Прокофьевский мир, открытый песне, доброй шутке, крепкому товариществу, верной любви, становится родным, близким, понятным – своим. На его широких дорогах и заросших цветами тропинках нельзя заблудиться, потому что все в нем цельно, ясно, крепко, все на года. Видно, и в самом деле крепким оказалось вино, с молодости настоянное на ветрах и травах родной Ладоги! Давно уже – с начала 30-х годов – с первых сборников стихов нашли в поэзии Прокофьева законное место, живут по сей день и бойкая уличная запевка, и огневая “частая!”, и горькая деревенская “поминальная “. Обаяние народности в его стихах усиливается своеобразием не просто русского, а северного, приладожского, рыбацкого фольклора милой его сердцу Олонии. Он отсеивает. Преобразует этот фольклор, свой особый, неповторимый поэтический сплав. Все, что он любит, все, чем дорожит, весь многокрасочный мир его поэзии воплощен в облике Родины:
…Да какой-нибудь Старый шалашик, Да задумчивой ивы печаль, Да родимые матери наши, С-под ладони, глядящие вдаль; Да простор вековечный, огромный, Да гармоник размах шире плеч, Да вагранки, да краны, да домны, Да певучая русская речь!
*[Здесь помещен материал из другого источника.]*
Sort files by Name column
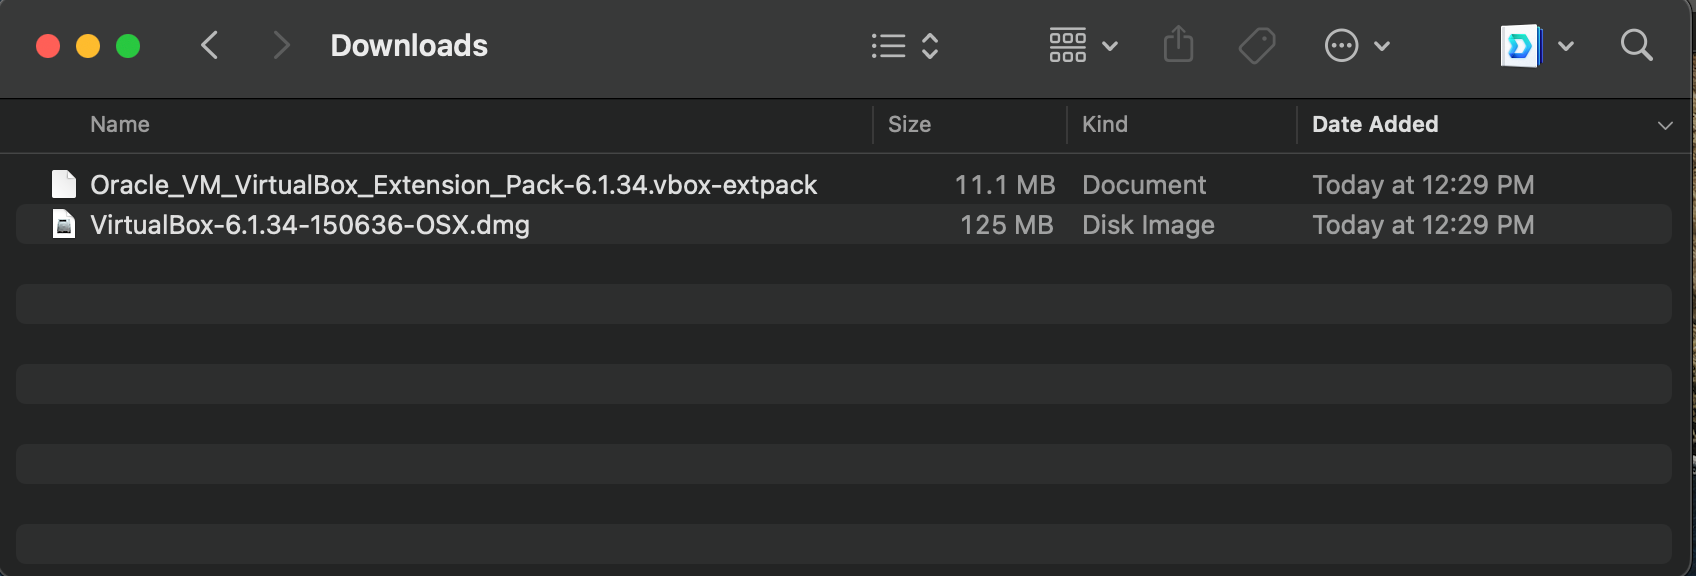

Такой несокрушимой в беде предстала перед ним Отчизна, и такой отразил он ее в известной поэме “Россия”, написанной им в блокадном Ленинграде. О России, о характере народа, который создал, поднял страну, Прокофьев говорит в ней с силой, искренностью, поэтической выразительностью. Родина – предмет самых задушевных помыслов поэта, его самой возвышенной гордости, его самых святых и дорогих мечтаний. Здесь у Прокофьева всего естественнее и органичнее соединяются песенные и эпические традиции с подлинным поэтическим новаторством. В поэме “Россия” любовь поэта нашла выражение в самых близких и дорогих его сердцу образах: белоногие пущи, широкая песня взахлеб, Маруся, что мыла на реченьке белые ноги, Настенька, что ростом хоть мала, зато характером жила. Секрет жизнелюбия и завидной душевной молодости поэта заключается в том, что о чем бы он ни писал – он пишет о Родине, о своем народе. Когда-то в ранних стихах он сказал о своем поколении: Невиданные однолюбы В такое время живут.
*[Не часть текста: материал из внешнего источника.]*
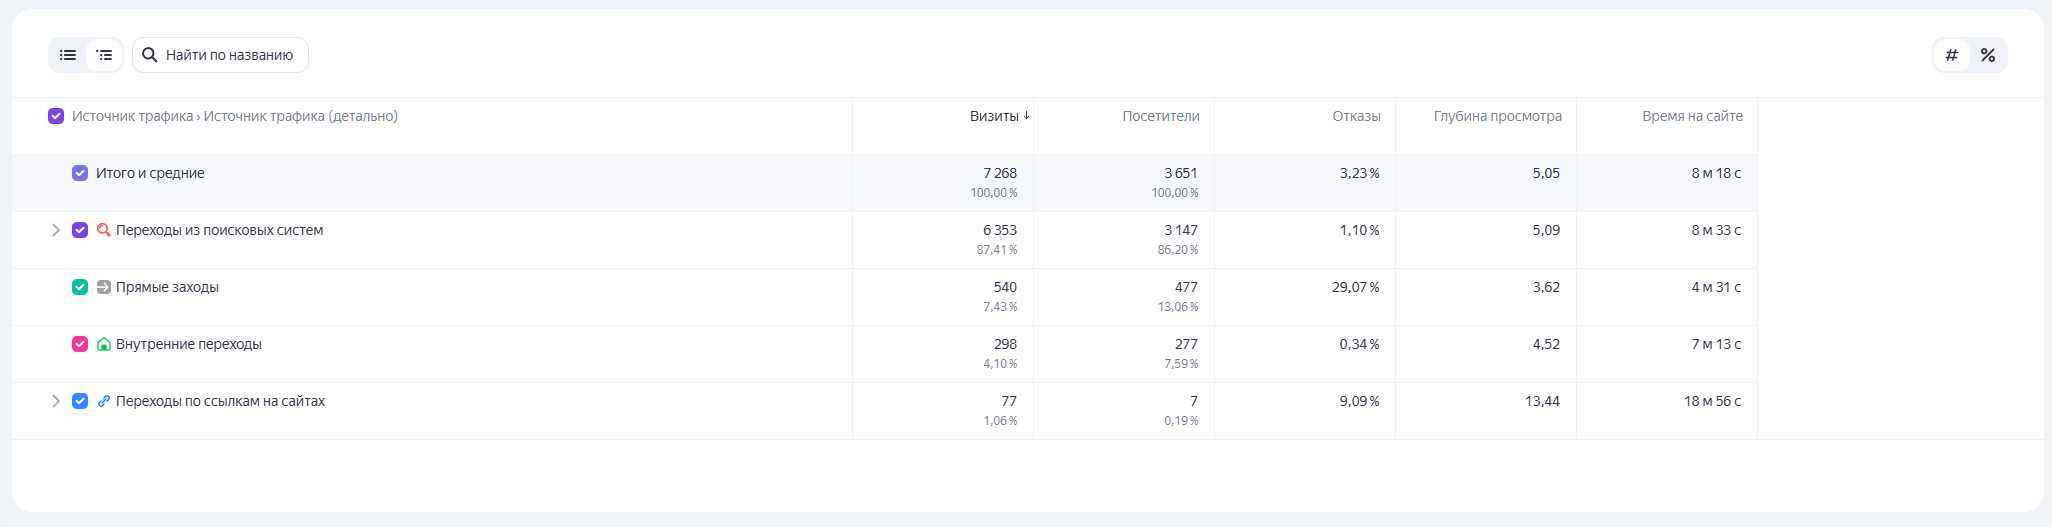Switch to tree list view icon
The image size is (2052, 527).
tap(104, 55)
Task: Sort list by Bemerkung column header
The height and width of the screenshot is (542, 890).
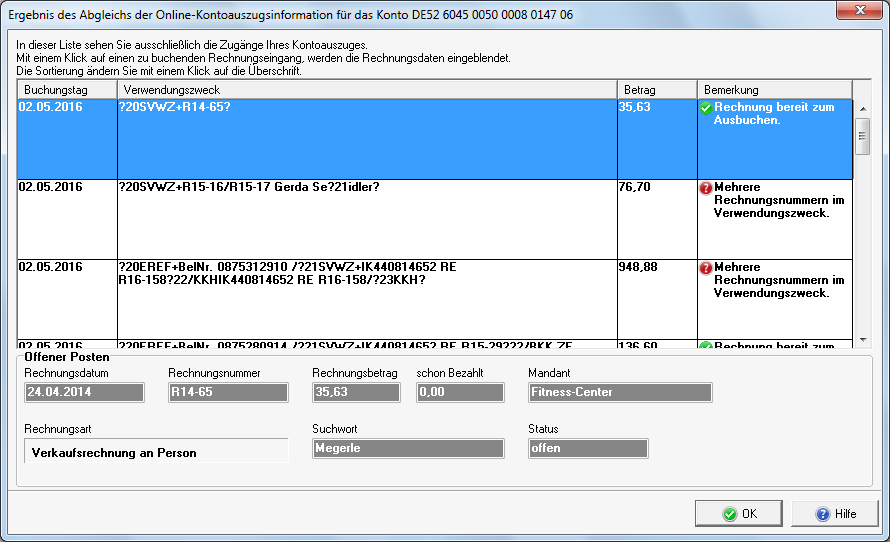Action: coord(773,90)
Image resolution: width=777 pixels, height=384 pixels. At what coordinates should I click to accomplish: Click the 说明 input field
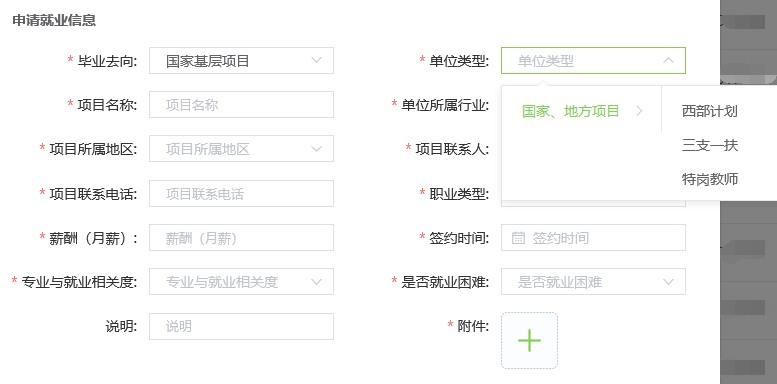(241, 326)
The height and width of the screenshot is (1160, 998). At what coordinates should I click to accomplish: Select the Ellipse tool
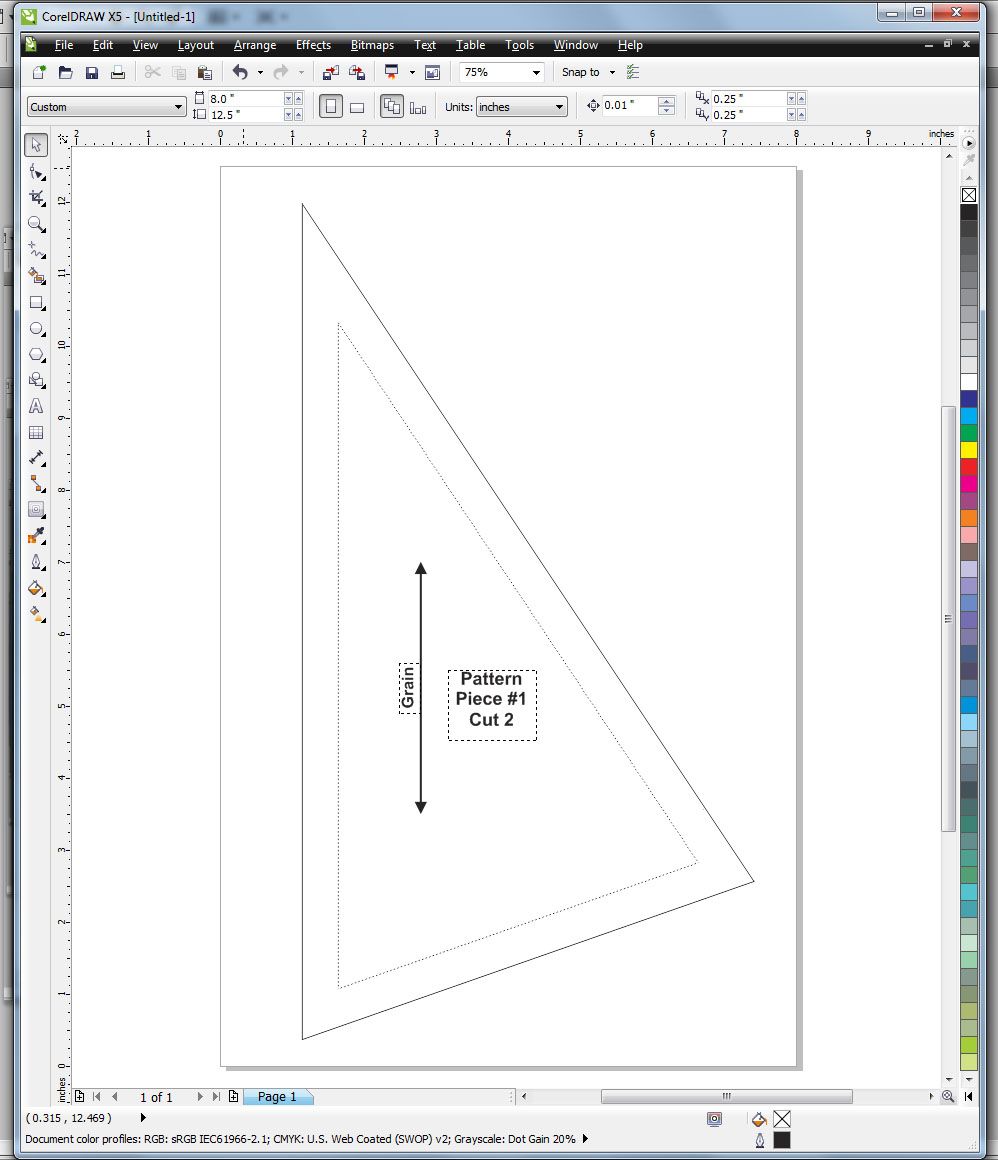(36, 329)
Таким “невиданным однолюбом” был сам Прокофьев. Огромной любовью, осенившей все его творчество, стала для поэта Россия, страна, что “разметнулась на полсвета и вся на сердце у меня”. Это страна распахала степи до курганов, нашла пути в Зазвездье. В новой книге Прокофьева Родина то встанет в заглавие цикла, то вдруг зазвенит в отдельной, казалось бы, случайной строке, то наполнит необычайной глубиной и силой стихи о милой сердцу поэта Ладоге…
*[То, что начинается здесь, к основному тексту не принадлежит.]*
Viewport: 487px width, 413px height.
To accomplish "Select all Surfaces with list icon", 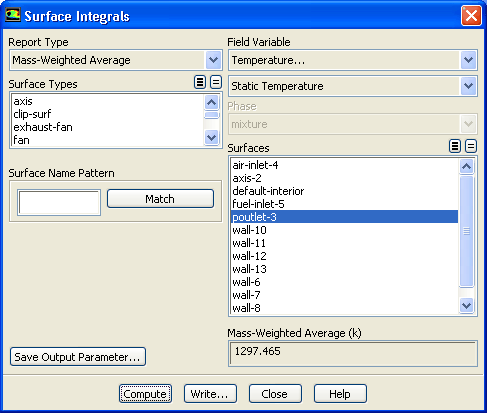I will [x=455, y=146].
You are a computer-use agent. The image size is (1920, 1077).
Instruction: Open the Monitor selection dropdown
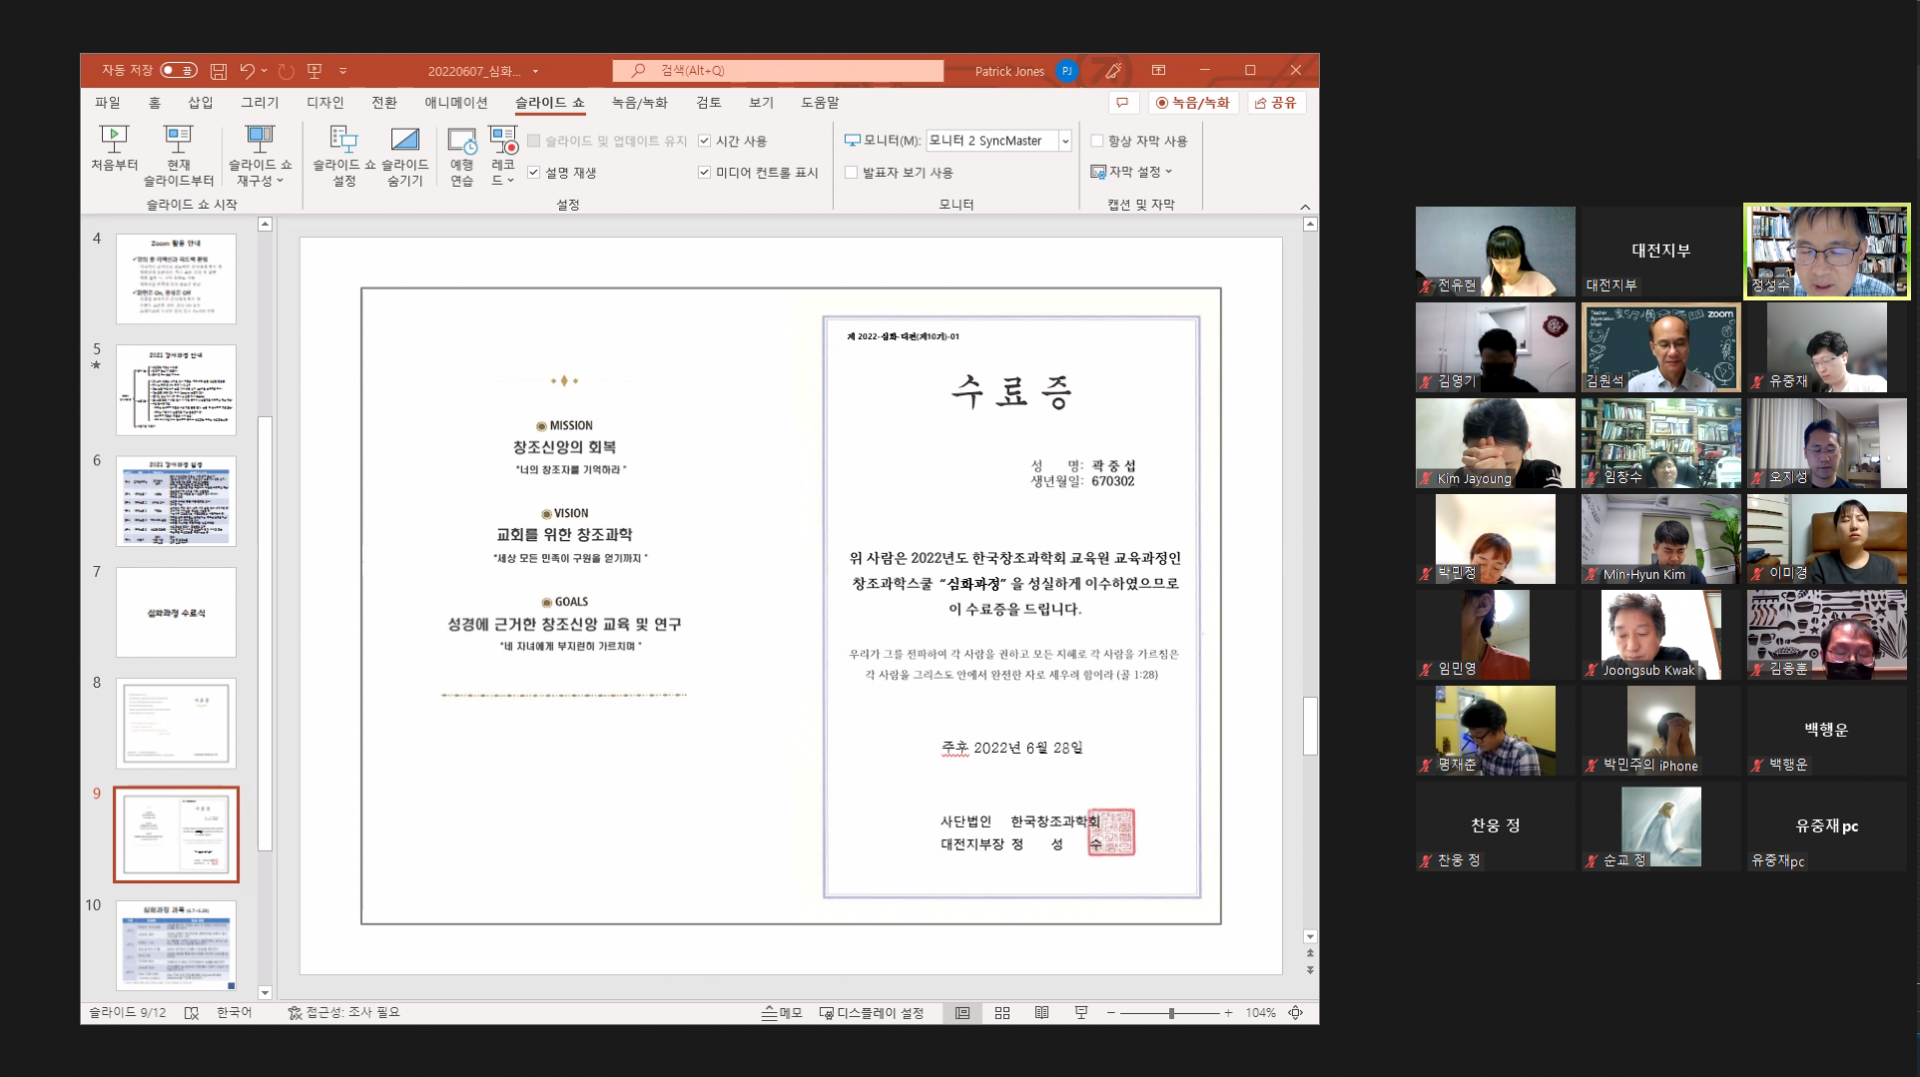[x=1065, y=141]
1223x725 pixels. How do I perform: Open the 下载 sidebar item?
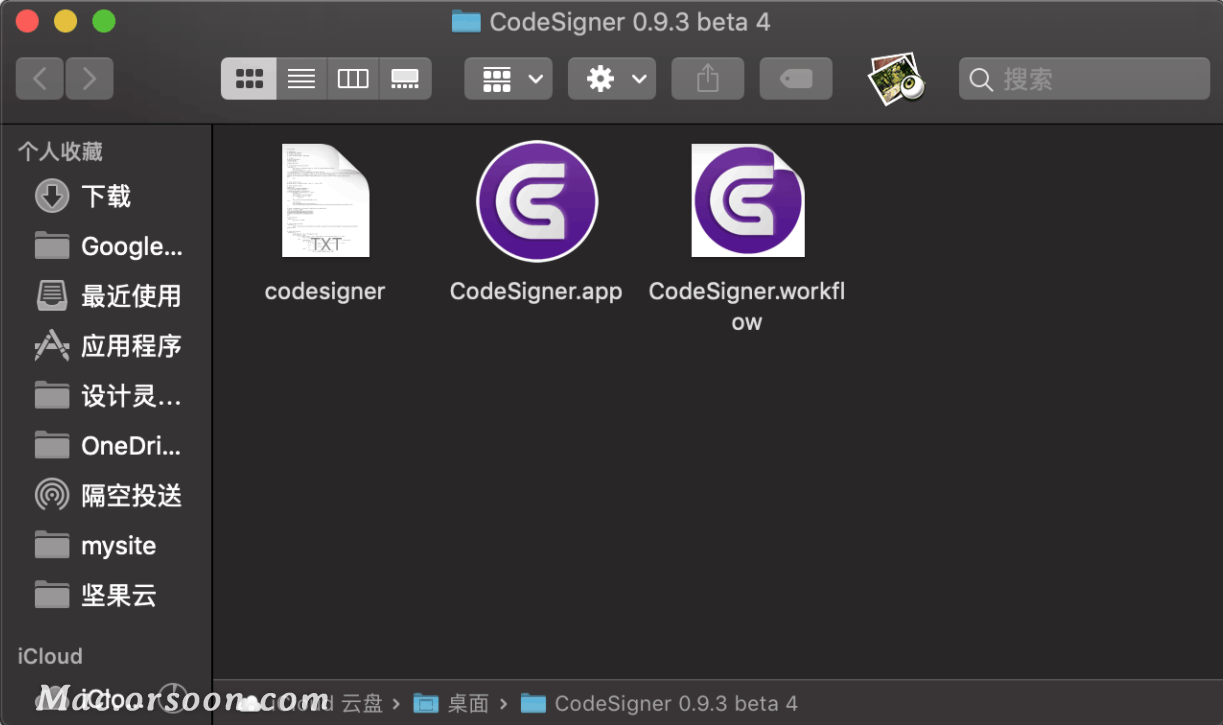click(105, 196)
Да, есть слова глухие, Они мне не родня, Но есть слова такие, Что посильней огня! Они других красивей – С могучей буквой “Р”, Вот, например, Россия, Россия, например!
Редкий поэт, прошедший такой большой творческий путь, как Прокофьев, не пересматривает чего-то в своем творчестве, от чего-то не отказывается. Прокофьев ни от чего не отказывался. Разумеется, поэзия его развивалась, становилась все мудрее, значительнее, точнее, строже и проще. Но в основном это все тот же Прокофьев с его самобытностью, жизнелюбием, с его широтой и нежностью, с его броским словцом и неожиданной озорной концовкой. Нельзя не подивиться этой его цельности, строгой верности своему таланту, неугасающей юношеской взволнованности. Сохраняя лучшие особенности своего самобытного дарования – сильный, горячий лиризм, тонкое чувство природы, яркий народный язык, – Прокофьев в то же время все шире раздвигал границы своего творчества, углублял идейное содержание своей поэзии. И о чем бы он ни писал в последние годы жизни, его стихи всегда ярки, непосредственны, романтически окрылены. На любую тропу Прокофьев вступал как первооткрыватель. Сколько уж написано об итальянских оливах, а как хороши они в его прелестном, немного грустном маленьком стихотворении из цикла “Яблоня над морем” – “Все оливы, оливы…”. Сколько раз воспевалось море, а взглянул на него Прокофьев, и вот уже “добела накаленные молнии гаснут, а оно только волны сдувает с усов”.
“Я очень любил и люблю поэзию Александра Прокофьева, – писал в своих воспоминаниях о Прокофьеве Н. С. Тихонов, – мне очень радостно вспоминать весь наш долгий путь по жизненной дороге, и то, что мы делали в веселые дни нашей молодости, и тяжкие времена военных испытаний”.